Figure 6.

d,l-Methadone induces apoptosis through upregulation of the Ca²⁺-mediated calpain-1-Bid-cytochrome C-caspase-3/12 apoptotic pathway. (A) Lysates of cells treated with d,l-methadone in the presence or absence of BAPTA-AM for 24 h were analyzed by SDS-PAGE and immunoblotting for calpain 1, Bid, caspase-3, cleaved caspase-3, caspase-12, PARP1 and actin. Actin blot was used as loading control. Mitochondrial fractions from cells treated as described above were also analyzed by SDS-PAGE and immunoblotting for t-Bid and VDAC1. Representative blots are from one of three independent experiments (n = 3) showing similar results. Charts on the right panel show the ratios of the levels of apoptosis-associated proteins vs actin or VDAC1, with the actin and VDAC1 values normalized to 1.0. The charts correspond to the densitometry analysis of the representative blots shown on the left panel. (B) d,l-Methadone increases cytochrome C (cyt C) level in the cytosol.
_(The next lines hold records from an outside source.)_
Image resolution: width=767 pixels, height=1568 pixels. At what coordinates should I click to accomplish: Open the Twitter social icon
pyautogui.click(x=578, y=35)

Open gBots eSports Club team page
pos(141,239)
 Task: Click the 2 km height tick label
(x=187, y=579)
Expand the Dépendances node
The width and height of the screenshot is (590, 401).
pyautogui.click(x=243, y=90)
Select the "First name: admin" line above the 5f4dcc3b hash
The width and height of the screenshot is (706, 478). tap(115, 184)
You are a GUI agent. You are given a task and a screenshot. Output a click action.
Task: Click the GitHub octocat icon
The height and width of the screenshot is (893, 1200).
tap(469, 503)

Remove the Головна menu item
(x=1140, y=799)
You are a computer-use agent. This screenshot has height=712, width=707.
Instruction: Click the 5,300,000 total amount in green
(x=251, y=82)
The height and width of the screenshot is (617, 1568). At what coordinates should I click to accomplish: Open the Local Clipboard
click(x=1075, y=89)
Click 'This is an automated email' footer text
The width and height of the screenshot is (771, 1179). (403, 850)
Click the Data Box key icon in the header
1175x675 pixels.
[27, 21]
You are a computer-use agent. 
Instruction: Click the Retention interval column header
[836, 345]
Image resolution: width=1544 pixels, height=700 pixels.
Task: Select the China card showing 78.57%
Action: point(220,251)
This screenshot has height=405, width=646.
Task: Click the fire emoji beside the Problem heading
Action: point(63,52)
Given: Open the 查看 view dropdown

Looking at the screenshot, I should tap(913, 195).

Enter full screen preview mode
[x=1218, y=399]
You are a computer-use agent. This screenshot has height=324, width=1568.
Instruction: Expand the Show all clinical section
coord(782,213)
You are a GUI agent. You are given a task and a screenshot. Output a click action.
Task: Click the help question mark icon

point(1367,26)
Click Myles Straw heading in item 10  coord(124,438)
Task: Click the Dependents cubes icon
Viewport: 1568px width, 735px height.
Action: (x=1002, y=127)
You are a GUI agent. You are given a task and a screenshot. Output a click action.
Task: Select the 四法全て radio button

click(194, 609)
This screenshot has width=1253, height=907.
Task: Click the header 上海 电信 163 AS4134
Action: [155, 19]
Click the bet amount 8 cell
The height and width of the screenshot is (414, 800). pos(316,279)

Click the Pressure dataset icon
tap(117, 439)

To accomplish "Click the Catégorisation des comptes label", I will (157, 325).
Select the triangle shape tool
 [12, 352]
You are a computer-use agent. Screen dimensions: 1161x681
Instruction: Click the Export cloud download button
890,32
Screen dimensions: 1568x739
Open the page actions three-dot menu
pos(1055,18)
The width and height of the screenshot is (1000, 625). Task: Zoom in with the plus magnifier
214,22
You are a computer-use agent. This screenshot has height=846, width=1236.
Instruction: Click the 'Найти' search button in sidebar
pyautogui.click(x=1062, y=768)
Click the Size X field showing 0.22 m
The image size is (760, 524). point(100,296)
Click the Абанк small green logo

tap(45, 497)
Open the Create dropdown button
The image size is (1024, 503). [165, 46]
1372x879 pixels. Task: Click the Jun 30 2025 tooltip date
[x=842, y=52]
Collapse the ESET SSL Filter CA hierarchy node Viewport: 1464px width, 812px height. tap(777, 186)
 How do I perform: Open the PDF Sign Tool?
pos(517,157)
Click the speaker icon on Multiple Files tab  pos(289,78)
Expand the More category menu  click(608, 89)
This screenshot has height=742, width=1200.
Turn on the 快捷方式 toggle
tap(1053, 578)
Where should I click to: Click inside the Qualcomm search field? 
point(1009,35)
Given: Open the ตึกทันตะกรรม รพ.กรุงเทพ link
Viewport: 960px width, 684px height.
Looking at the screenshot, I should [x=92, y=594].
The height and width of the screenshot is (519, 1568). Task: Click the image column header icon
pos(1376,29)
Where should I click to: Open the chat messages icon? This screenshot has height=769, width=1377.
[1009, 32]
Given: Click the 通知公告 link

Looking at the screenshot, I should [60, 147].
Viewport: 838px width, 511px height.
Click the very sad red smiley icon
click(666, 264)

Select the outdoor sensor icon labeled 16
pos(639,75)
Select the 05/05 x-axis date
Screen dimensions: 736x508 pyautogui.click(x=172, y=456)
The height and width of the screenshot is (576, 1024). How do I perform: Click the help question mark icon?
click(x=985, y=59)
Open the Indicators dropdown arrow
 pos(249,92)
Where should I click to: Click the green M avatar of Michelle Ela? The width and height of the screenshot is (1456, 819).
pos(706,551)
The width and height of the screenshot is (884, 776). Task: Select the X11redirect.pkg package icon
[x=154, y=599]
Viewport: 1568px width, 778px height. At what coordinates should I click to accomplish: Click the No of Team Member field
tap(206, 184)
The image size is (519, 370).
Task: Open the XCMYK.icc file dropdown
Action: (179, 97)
Cytosolic and mitochondrial fractions from cells pre-treated or untreated with 0.5 μM BAPTA-AM for 30 min then treated or untreated with 0.5 μg/ml d,l-methadone for 12 h were analyzed by SDS-PAGE and immunoblotting for cyt C, tubulin and VDAC1 (upper panels). Tubulin and VDAC1 were used as loading controls for cytosolic and mitochondrial fractions, respectively. Representative blots are from one of three independent experiments showing similar results. The lower panels show the ratios of cyt C vs tubulin or VDAC1 levels, with tubulin or VDAC1 levels normalized to 1.0. Values are means ± SEM of the three independent experiments (n = 3). **p < 0.05.